In support of claims that the industry as a whole failed to take care of the workers, they cite the fact that prevalence rates of silicosis and TB did not fall; numerous investigations and reports (including one by the Chamber of Mines) which recognised “a persistent, industry-wide failure to take adequate dust control measures”; admissions by the mining industry that legal dust limits were not being met; and statements by the 69 applicants about their own experiences on different mines, which “attest to the widespread, generalised and systemic failure of the gold mines to provide mineworkers with adequate and effective protection from silica dust.”
“The prevalence of silicosis, silico-tuberculosis and tuberculosis is not, and never has been, a problem limited to a few of the respondents’ mines. It is a problem common to all of them.”
The mines have known for years about ways to reduce the risk of silicosis for their workers, yet tens of thousands of mineworkers have contracted one of these diseases, the lawyers say, citing incidence rates of up to 36%.
“Gold miners with silicosis, silico tuberculosis and tuberculosis are dying at an alarming rate. For many, the inevitable delay that would result from individual litigation of their claims would be too long.”
Marcus Low, head of policy at TAC, said: “Over the past five decades gold mining companies in South Africa sent hundreds of thousands of men into mines without taking the required steps to protect those men from inhaling dangerous levels of silicosis-causing dust. The record shows that these mining companies knew that they were putting the lungs and health of these men at risk."
"They simply didn’t care enough and they knew they could get away with it."
"This case is about whether or not we accept a society in which such cruelties are perpetrated. It is about whether we will continue to turn a blind eye to this ugly scar that runs through our history. It is about whether there will be justice for the hundreds of thousands of men who died of silicosis or who got sick with silicosis because of the indifference of mining companies.”
Bongani Nkala worked at Harmony Mine from 1985 to 1997. Here is his testimony from the court papers:
During my time working for Harmony, I was frequently and regularly exposed to silica dust released during day-to-day mining activities. This exposure occurred from working with and near activities such as drilling, blasting, and crushing of ore and rock.
The dust levels underground were generally controlled by spraying the walls with water. This was done once in the morning, and after each blast that occurred during a shift. Blasting underground created a lot of dust and much of it remained in the workspace, even after the walls were sprayed with water, as we could still see it, as well as taste and smell it.
There was no ventilation to control the dust levels in my workspace underground and, as a result, the watering process was the only means of dust control. The dust would remain in the air until the walls were watered, and soon thereafter, when walls dried, the dust levels would increase again. The watering process was an ineffective means of controlling the dust levels underground.
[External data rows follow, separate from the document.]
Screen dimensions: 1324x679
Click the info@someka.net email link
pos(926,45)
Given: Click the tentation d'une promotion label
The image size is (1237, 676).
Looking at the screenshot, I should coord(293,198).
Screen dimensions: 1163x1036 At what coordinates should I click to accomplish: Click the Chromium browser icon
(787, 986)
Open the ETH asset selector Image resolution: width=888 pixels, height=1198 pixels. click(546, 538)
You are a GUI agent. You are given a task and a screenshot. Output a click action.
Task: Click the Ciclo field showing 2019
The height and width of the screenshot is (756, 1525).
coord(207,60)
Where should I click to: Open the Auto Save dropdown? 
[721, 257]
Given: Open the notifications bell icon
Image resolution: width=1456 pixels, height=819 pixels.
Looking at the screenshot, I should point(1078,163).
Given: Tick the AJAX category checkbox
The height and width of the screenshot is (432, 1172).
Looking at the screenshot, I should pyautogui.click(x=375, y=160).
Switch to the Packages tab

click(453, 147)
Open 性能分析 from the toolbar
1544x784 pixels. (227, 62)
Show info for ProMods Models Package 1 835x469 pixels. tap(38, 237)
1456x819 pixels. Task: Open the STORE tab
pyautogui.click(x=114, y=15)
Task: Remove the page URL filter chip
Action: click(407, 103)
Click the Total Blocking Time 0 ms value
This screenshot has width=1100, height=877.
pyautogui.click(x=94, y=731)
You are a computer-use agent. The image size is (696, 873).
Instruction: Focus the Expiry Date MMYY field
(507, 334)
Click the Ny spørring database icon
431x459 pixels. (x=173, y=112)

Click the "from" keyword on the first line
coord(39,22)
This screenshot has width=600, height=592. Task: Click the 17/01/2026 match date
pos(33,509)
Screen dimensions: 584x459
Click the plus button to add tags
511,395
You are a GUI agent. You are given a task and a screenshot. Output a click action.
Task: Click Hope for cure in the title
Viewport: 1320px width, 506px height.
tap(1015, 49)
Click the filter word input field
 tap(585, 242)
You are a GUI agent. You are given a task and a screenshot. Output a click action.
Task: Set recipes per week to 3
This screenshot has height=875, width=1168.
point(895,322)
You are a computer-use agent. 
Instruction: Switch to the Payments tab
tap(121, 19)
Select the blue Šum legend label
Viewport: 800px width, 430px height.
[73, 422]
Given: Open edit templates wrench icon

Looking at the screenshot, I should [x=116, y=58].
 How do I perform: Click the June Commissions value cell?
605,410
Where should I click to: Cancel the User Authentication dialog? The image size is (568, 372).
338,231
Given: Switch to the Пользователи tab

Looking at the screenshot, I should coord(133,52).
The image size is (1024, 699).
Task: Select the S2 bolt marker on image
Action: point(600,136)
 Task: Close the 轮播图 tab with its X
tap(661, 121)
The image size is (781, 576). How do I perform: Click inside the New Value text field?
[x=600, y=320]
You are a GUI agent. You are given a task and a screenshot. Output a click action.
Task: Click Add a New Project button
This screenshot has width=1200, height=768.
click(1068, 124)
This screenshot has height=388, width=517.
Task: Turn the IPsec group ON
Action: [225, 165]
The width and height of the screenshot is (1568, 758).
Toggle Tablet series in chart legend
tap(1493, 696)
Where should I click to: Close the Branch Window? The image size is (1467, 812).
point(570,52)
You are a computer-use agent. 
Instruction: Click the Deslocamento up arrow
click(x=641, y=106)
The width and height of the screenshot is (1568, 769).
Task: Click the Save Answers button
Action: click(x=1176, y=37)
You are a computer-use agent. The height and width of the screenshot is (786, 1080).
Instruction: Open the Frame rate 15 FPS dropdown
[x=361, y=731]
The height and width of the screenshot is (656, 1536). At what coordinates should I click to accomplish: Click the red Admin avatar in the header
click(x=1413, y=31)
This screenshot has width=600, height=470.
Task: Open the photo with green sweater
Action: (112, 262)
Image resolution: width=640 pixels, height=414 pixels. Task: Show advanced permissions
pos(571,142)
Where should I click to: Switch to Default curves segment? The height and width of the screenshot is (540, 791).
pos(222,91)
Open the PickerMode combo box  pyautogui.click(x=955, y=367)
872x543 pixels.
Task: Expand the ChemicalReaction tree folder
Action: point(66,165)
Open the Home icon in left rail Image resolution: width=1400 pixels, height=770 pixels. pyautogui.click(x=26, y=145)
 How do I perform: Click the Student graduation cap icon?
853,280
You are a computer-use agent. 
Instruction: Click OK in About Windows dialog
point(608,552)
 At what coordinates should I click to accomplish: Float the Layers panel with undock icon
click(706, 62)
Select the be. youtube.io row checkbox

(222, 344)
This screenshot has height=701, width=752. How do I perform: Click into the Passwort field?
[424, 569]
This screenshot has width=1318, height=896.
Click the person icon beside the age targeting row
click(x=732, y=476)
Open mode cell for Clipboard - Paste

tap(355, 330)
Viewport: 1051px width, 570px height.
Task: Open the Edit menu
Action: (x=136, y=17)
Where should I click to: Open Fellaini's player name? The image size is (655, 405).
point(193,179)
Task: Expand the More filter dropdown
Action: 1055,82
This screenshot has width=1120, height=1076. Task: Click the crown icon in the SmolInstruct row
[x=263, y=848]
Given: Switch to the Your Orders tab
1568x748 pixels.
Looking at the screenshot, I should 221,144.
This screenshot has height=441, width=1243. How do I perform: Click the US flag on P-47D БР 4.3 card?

On a daily basis, I and my co-workers breathed silica dust in the following areas of the mines: in the travelling tunnels and in the worksite.
I was never provided with any respiratory equipment. I inhaled all dust that I was exposed to. The dust levels were especially high when I would enter the mine at the beginning of my shift. I had to walk eight kilometres through the tunnels underground to get to my workspace. Lots of dust would settle on the equipment that we used and the equipment was not cleaned during or between shifts. The dust would also settle on our hair, face, and clothes while we worked.